_TASK OBJECTIVE_. Would you repeat the listing exactly but omit every picture?

_DATA EXTRACTS_.
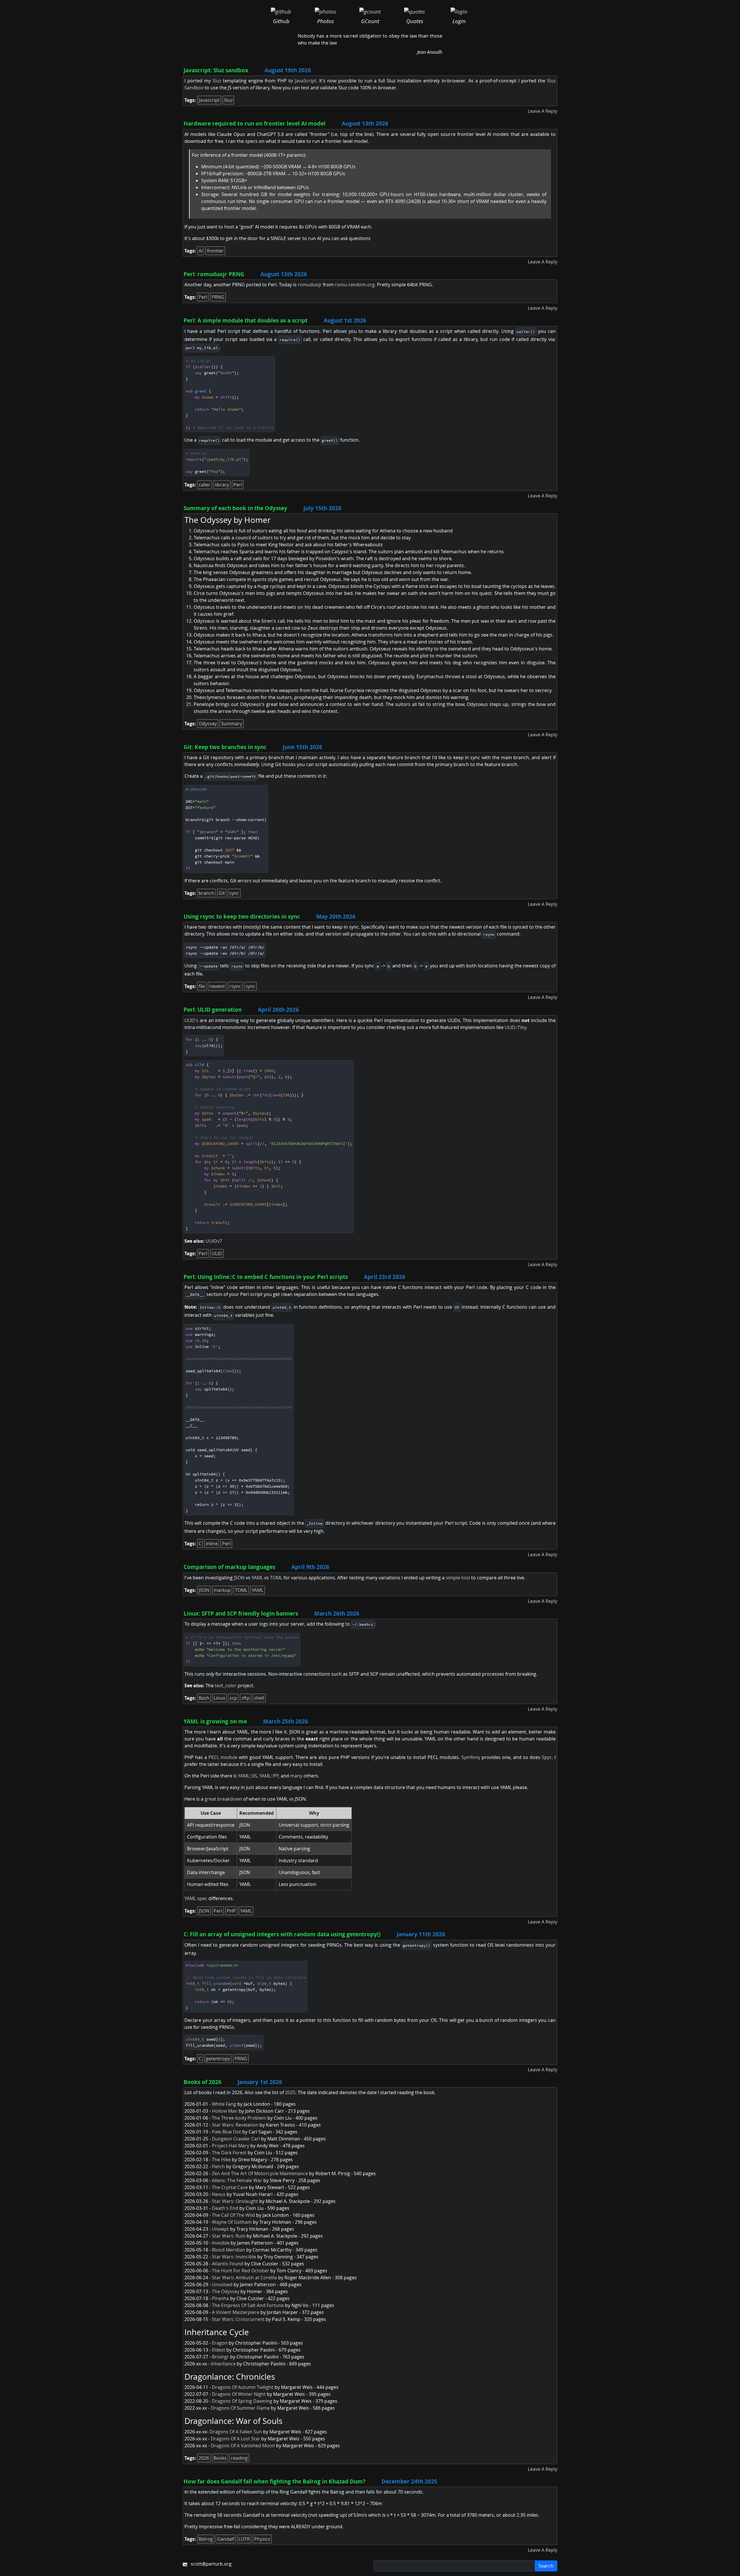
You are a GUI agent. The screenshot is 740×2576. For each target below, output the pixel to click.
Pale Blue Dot (226, 2132)
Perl (203, 297)
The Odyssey (225, 2291)
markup (222, 1590)
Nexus (218, 2194)
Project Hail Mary (230, 2145)
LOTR (244, 2539)
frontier (215, 251)
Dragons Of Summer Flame (240, 2408)
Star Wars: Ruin (228, 2236)
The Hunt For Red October (240, 2270)
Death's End (225, 2208)
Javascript (209, 100)
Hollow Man (225, 2111)
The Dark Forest (229, 2152)
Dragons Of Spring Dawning (242, 2401)
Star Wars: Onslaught (235, 2201)
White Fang (224, 2104)
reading (239, 2458)
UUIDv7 (214, 1241)
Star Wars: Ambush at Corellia (244, 2277)
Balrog (206, 2539)
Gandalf (225, 2539)
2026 (204, 2458)
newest (217, 986)
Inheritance (223, 2364)
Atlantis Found (227, 2263)
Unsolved (222, 2284)
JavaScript (305, 81)
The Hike (221, 2159)
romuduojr (310, 284)
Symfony (470, 1757)
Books (220, 2458)
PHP (231, 1911)
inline (212, 1543)
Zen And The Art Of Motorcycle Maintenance (260, 2173)
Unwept (220, 2229)
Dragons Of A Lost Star (235, 2438)
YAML (257, 1577)
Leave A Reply (542, 111)
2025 (290, 2092)
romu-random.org (355, 284)
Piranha (220, 2298)
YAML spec (195, 1898)
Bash (204, 1698)
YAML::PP (268, 1776)
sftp (245, 1698)
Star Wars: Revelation (235, 2125)
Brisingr (220, 2357)
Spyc (547, 1757)
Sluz (216, 81)
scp (233, 1698)
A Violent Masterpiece (235, 2312)
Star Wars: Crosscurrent (238, 2319)
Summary (231, 723)
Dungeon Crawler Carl (236, 2139)
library (222, 485)
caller (204, 485)
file (202, 986)
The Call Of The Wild (233, 2215)
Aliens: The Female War (237, 2180)
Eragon (219, 2343)
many (296, 1776)
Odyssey (208, 723)
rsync (235, 986)
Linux (219, 1698)
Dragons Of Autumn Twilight (242, 2387)
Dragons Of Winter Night (239, 2394)
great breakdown (223, 1799)
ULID (217, 1253)
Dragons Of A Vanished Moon (243, 2445)
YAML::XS (247, 1776)
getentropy (218, 2058)
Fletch (218, 2166)
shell (259, 1698)
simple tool (458, 1577)
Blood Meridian (228, 2250)
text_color (225, 1685)
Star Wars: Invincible (234, 2257)
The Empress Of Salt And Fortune (248, 2305)
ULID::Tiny (515, 1027)
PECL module (222, 1757)
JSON (239, 1577)
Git (222, 893)
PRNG (218, 297)
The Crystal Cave (230, 2187)
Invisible (221, 2243)
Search (546, 2566)
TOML (276, 1577)
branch (206, 893)
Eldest (218, 2350)
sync (234, 893)
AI (201, 251)
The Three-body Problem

_SOLUTION TO THIS TASK_.
You are a GUI agent. The screenshot is 740×2576. For each target below, output the pixel to click.
Pale Blue Dot (226, 2132)
Perl (203, 297)
The Odyssey (225, 2291)
markup (222, 1590)
Nexus (218, 2194)
Project Hail Mary (230, 2145)
LOTR (244, 2539)
frontier (215, 251)
Dragons Of Summer Flame (240, 2408)
Star Wars: Ruin (228, 2236)
The Hunt For Red October (240, 2270)
Death's End (225, 2208)
Javascript (209, 100)
Hollow Man (225, 2111)
The Dark Forest (229, 2152)
Dragons Of Spring Dawning (242, 2401)
Star Wars: Onslaught (235, 2201)
White Fang (224, 2104)
reading (239, 2458)
UUIDv7 (214, 1241)
Star Wars: Ambush at Corellia (244, 2277)
Balrog (206, 2539)
Gandalf (225, 2539)
2026 (204, 2458)
newest (217, 986)
Inheritance (223, 2364)
Atlantis Found (227, 2263)
Unsolved (222, 2284)
JavaScript (305, 81)
The Hike (221, 2159)
romuduojr (310, 284)
Symfony (470, 1757)
Books (220, 2458)
PHP (231, 1911)
inline (212, 1543)
Zen And The Art Of Motorcycle Maintenance (260, 2173)
Unwept (220, 2229)
Dragons Of A Lost Star (235, 2438)
YAML (257, 1577)
Leave A Reply (542, 111)
2025 (290, 2092)
romu-random.org (355, 284)
Piranha (220, 2298)
YAML spec (195, 1898)
Bash (204, 1698)
YAML::PP (268, 1776)
sftp (245, 1698)
Star Wars: Revelation (235, 2125)
Brisingr (220, 2357)
Spyc (547, 1757)
Sluz (216, 81)
scp (233, 1698)
A Violent Masterpiece (235, 2312)
Star Wars: Crosscurrent (238, 2319)
Summary (231, 723)
Dungeon Crawler Carl (236, 2139)
library (222, 485)
caller (204, 485)
file (202, 986)
The Call Of The Wild (233, 2215)
Aliens: The Female War (237, 2180)
Eragon (219, 2343)
many (296, 1776)
Odyssey (208, 723)
rsync (235, 986)
Linux (219, 1698)
Dragons Of Autumn Twilight (242, 2387)
Dragons Of Winter Night (239, 2394)
great breakdown (223, 1799)
ULID (217, 1253)
Dragons Of A Vanished Moon (243, 2445)
YAML::XS (247, 1776)
getentropy (218, 2058)
Fletch (218, 2166)
shell (259, 1698)
simple tool (458, 1577)
Blood Meridian (228, 2250)
text_color (225, 1685)
Star Wars: Invincible (234, 2257)
The Empress Of Salt And Fortune (248, 2305)
ULID::Tiny (515, 1027)
PECL module (222, 1757)
JSON (239, 1577)
Git (222, 893)
PRNG (218, 297)
The Crystal Cave (230, 2187)
Invisible (221, 2243)
Search (546, 2566)
TOML (276, 1577)
branch (206, 893)
Eldest (218, 2350)
sync (234, 893)
AI (201, 251)
The Three-body Problem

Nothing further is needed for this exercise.